In late October, Philippine Presidential spokesperson Rigoberto Tiglao expressed his frustration at claims that Abu Sayyaf was at present part of an active al‑Qaeda network in the Philippines. “Of course there are historical ties, but our investigations have yielded no signs that these international terrorists are at work here” (Christian Science Monitor, 10/26). A week later, Philippine national security adviser Roilo Golez stated that “We have no evidence that Abu Sayyaf has gotten financing from bin Laden recently. Otherwise, they would not have had to resort to kidnapping” (NYT, 11/4).
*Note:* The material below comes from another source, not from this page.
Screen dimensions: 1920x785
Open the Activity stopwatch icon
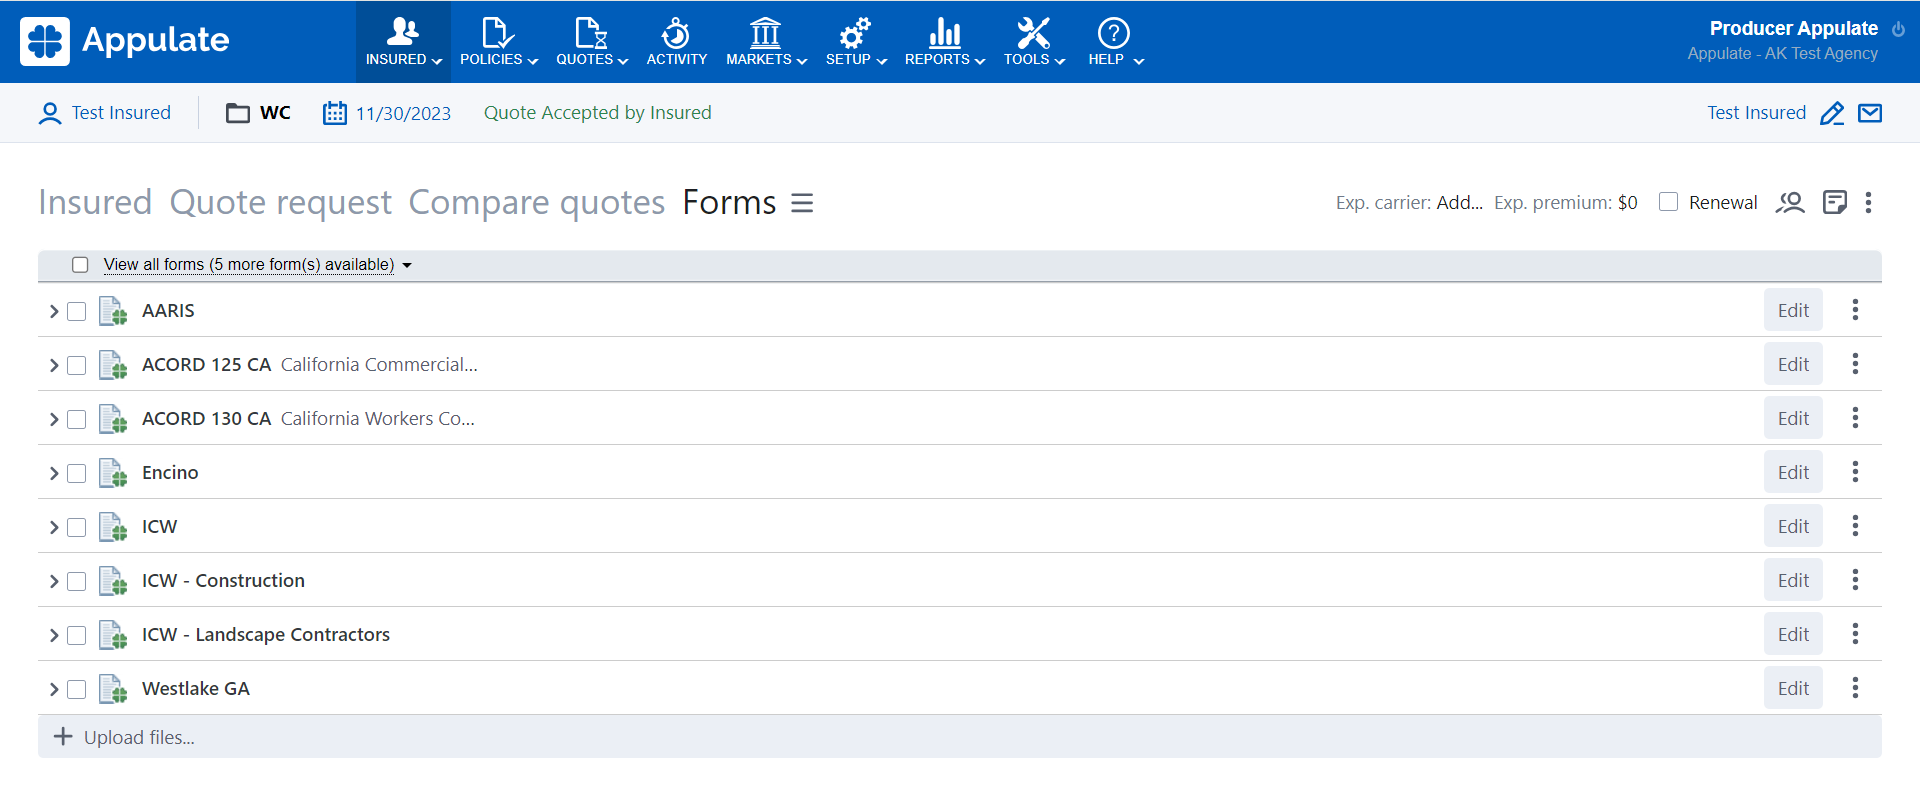click(x=676, y=34)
On November 20, Philippine President Gloria Macapagal‑Arroyo spoke at a press conference in Washington, DC:

“QUESTION: Is there any intelligence evidence that Al Qaeda elements in your country are helping the Abu Sayyaf movement at this point?

“MACAPAGAL‑ARROYO: Well, there’s evidence of connection between them and the Abu Sayyaf up to 1995. In fact, in 1995, our police officers were able to arrest some link ‑‑ some people who were linked to both and uncovered documentary evidence which in fact led to the conviction of the first [1993] bombers of the World Trade Center.

“QUESTION: Any current evidence though?

“MACAPAGAL‑ARROYO: Well, after 1995 ‑‑ or after that arrest, after the testimony that our policemen gave, the [inaudible] organizations that we know of, Al Qaeda, left the Philippines. I think they found the Philippines not hospitable for international terrorists.”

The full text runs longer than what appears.